Nonetheless, one cannot help but be attracted by John Vianney’s love for the Eucharist. He knew it for what it really is: "It was not possible to find a finer example of worship," someone said of him. "He gazed upon the Host with immense love."

He himself once said, "All good works, taken together, do not equal the sacrifice of the Mass, since they are human works, while the Holy Mass is the work of God." And this: "The reason why a priest is lax is that he does not pay attention to the Mass. My God, how we ought to pity a priest who celebrates as if he were engaged in something routine!"

From this vision of love flowed all the rest: "What a good thing it is for a priest to offer himself to God in sacrifice!"

This tells me that when the love of the Heart of Jesus breaks through somewhere, in someone’s soul, as it did in the case of this remarkable saint, there is no limit to what the Lord might accomplish through that person.

So perhaps this Year for Priests is meant to carry in a special way that grace of recognizing the love of Christ’s heart for the beautiful and immense gift that it truly is. To my mind there’s no true penance or "taking up one’s cross" until this mercy of the Savior has been revealed and recognized.

To understand this point better, let us examine briefly the well-known story of the Prodigal Son (Luke 15).

It’s very difficult to find any penance in the life of the younger, reprobate son. He realizes his folly thanks to an empty belly and acknowledges his sin (imperfect contrition).

He returns home and starts to apologize to his father (confession); his father cuts him short, gives him the finest robe, a ring and new sandals to re-establish the boy’s dignity and then orders up a party (absolution). But where is the penance in this picture?

Meanwhile, the elder son is out in the field seething with resentment about "slaving" for his father (we learn later), and the return of his kid brother with the ensuing celebration only adds fuel to his fire. One could say that he has viewed his whole life up to then as a kind of "penance"!

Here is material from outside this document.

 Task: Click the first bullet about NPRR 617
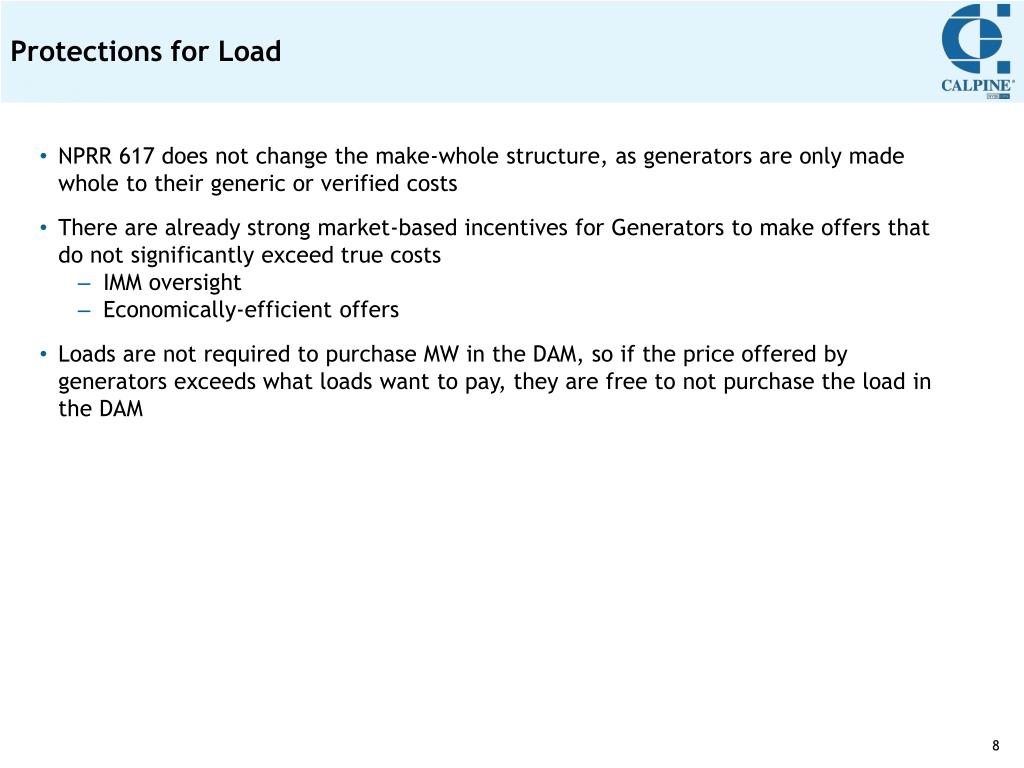(x=481, y=170)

But if a penitential self-offering in response to mercy is the true meaning of penance, then this guy is simply suffering. He’s certainly not doing penance or joyfully taking up his cross!

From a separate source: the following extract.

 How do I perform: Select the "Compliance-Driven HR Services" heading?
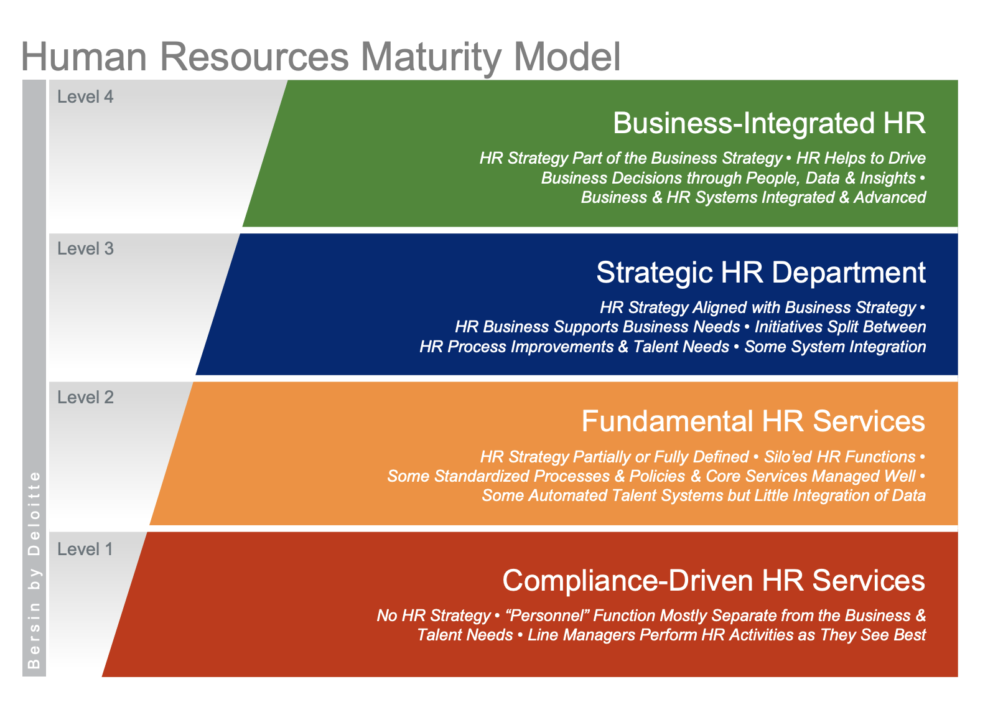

No, there is no penance in this story, except, you might say, in the suffering love of the father for both his sons; in his vigils for the younger and his pleading with the elder. He is like the Cure of Ars weeping and pleading for his own.

In my opinion, the "real penance" begins the next day, after the party, and precisely where our story leaves off.

Penance is what we do to align ourselves with mercy, to keep us within the mercy that in the perversity of our nature we tend to reject. Penance in the Prodigal household will consist in living in the father’s household and staying with the father, and then taking care of the family farm with a grateful and generous heart.

That communion in love and self-offering is the only sure antidote to those ever-present tendencies to go off on one’s own, to create one’s own life apart from the Father. God himself gives us our penance, our "way of the Cross," in our vocational assignments with all the duties in life these entail.

Yet this penance is not devoid of joy, because it flows from the sheer gift of mercy that is at the source of redemption in Christ. And it expresses that same gift of merciful love when (ideally) we pour ourselves out for others.

And that at long last brings me back to St. John Vianney, the lovable, intimidating patron of priests. The point of this reflection is that it is not a matter of hours spent in the confessional, terrifying penances, or endless vigils.

It is a matter of responding to love of the Heart of Jesus, listening to that Love, obeying that Love, contemplating, abiding in and being refreshed by that Love. And then serving, imitating that Love according to how the Spirit leads in each instance.

For sure, this will mean becoming an offering, pouring oneself out—but not as a law! As a freedom in the Spirit who constantly renews the face of the earth and the face of the Church.

If we listen to the Spirit this year, we priests might just catch a glimpse of the joyous offering we can become anew, because we have been welcomed anew into the Heart of Love, icon of the Father’s embrace.